_Provided material_:
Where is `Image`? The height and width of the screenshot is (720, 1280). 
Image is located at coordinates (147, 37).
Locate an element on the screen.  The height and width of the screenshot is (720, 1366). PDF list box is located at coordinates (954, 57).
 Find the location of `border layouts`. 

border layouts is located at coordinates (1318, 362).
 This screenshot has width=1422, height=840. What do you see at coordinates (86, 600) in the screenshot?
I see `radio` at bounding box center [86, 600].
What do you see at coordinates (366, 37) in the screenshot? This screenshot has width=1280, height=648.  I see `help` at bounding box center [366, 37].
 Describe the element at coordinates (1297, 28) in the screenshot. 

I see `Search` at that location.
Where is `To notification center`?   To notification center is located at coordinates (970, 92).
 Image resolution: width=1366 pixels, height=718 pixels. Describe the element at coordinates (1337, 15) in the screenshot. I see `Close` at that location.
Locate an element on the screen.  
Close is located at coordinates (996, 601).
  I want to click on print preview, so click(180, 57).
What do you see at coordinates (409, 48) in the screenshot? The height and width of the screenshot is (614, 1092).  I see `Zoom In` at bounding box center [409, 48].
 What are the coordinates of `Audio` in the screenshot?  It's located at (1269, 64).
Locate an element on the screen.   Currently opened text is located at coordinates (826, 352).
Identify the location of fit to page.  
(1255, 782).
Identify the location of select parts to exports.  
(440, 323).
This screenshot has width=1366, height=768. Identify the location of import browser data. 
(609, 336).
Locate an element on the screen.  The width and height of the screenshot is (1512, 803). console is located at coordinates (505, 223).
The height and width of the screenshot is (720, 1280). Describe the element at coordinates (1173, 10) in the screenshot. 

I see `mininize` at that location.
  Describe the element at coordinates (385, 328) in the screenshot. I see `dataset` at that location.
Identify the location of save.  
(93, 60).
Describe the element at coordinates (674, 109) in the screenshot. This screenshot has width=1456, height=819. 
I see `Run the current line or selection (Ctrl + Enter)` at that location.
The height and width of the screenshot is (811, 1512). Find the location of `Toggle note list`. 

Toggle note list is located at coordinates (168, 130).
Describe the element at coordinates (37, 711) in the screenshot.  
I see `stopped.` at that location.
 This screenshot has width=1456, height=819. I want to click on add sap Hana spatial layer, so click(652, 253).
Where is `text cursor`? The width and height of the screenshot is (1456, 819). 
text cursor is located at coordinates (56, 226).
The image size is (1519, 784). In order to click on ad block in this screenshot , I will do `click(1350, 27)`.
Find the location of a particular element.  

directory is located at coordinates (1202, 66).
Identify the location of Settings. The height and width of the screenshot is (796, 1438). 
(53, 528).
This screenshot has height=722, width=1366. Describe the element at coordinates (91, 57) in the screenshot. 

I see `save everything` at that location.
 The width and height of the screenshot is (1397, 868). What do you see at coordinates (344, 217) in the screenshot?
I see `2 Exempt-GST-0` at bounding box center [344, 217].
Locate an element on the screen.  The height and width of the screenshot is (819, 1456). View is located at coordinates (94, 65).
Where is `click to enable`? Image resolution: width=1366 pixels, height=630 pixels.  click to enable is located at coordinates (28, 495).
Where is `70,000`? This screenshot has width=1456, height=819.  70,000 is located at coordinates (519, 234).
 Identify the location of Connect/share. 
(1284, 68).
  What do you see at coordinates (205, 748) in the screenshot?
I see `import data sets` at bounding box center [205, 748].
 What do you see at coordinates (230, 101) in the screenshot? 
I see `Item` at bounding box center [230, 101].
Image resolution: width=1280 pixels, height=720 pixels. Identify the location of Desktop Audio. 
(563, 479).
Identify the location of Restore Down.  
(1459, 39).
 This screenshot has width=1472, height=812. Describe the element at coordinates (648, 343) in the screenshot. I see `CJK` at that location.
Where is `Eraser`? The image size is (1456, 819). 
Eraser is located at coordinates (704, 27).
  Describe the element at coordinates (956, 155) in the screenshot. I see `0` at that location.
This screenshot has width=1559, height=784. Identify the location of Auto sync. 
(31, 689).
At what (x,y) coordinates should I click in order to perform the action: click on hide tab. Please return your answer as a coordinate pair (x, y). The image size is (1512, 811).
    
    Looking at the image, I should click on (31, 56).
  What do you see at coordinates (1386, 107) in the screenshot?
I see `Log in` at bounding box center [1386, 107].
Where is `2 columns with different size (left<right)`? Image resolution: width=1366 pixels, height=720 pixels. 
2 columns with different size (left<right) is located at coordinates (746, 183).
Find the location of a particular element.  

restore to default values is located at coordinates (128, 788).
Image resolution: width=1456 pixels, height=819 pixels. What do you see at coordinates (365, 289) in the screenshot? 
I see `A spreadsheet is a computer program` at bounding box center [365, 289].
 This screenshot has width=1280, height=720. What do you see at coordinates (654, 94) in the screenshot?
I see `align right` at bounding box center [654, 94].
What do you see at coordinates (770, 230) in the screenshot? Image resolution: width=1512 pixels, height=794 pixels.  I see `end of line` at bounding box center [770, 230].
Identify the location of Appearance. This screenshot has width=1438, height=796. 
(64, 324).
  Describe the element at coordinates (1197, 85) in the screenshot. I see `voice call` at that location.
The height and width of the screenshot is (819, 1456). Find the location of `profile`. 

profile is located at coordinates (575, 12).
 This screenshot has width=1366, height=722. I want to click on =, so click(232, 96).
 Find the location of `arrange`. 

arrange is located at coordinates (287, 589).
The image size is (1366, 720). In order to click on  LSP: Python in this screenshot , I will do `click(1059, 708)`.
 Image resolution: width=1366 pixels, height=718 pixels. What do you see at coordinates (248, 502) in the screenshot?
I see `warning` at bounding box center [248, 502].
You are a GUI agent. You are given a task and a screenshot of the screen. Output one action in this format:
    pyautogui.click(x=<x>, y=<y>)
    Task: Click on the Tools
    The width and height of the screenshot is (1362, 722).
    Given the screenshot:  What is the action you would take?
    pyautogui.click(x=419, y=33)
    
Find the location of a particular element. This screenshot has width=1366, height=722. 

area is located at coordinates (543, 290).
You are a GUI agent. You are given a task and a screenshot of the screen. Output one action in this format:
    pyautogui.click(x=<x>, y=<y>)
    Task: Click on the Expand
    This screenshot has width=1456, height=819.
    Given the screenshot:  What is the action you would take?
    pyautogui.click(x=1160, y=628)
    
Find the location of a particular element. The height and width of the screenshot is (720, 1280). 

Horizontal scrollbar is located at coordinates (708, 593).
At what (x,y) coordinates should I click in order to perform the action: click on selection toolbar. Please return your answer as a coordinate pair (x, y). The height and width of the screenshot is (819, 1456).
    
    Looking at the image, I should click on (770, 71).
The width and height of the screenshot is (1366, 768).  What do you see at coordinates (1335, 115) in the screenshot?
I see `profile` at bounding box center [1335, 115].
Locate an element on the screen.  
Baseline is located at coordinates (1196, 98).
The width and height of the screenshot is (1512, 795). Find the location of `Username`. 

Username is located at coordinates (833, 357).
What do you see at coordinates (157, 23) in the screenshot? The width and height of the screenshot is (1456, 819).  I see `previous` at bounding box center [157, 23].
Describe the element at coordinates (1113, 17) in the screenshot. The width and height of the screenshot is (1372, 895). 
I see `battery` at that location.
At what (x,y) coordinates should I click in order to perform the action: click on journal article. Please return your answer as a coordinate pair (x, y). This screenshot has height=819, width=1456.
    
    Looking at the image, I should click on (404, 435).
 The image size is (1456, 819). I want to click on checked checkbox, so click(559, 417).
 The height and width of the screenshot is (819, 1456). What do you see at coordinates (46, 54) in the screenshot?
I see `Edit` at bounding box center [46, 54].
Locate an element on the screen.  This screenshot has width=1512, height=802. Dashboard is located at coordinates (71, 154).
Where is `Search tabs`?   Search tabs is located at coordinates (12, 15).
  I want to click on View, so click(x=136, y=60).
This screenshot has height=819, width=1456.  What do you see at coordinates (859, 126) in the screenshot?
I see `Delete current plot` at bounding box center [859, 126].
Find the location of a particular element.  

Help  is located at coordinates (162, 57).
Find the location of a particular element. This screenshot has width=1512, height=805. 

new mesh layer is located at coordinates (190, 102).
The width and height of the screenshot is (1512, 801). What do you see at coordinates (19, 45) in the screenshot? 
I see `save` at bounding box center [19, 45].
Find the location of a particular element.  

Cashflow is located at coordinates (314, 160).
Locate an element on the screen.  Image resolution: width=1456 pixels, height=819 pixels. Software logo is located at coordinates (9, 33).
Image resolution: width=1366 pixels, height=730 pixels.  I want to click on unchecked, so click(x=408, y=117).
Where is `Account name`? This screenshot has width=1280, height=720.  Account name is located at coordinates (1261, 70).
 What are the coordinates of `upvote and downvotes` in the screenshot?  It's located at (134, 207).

_Set problem_: Retype the part of the listing that begins at the line containing "What do you see at coordinates (366, 37)" and ends after the line containing "Image resolution: width=1366 pixels, height=718 pixels. Describe", reproducing each line exactly.

_Expected answer_:
What do you see at coordinates (366, 37) in the screenshot? This screenshot has width=1280, height=648.  I see `help` at bounding box center [366, 37].
 Describe the element at coordinates (1297, 28) in the screenshot. 

I see `Search` at that location.
Where is `To notification center`?   To notification center is located at coordinates (970, 92).
 Image resolution: width=1366 pixels, height=718 pixels. Describe the element at coordinates (1337, 15) in the screenshot. I see `Close` at that location.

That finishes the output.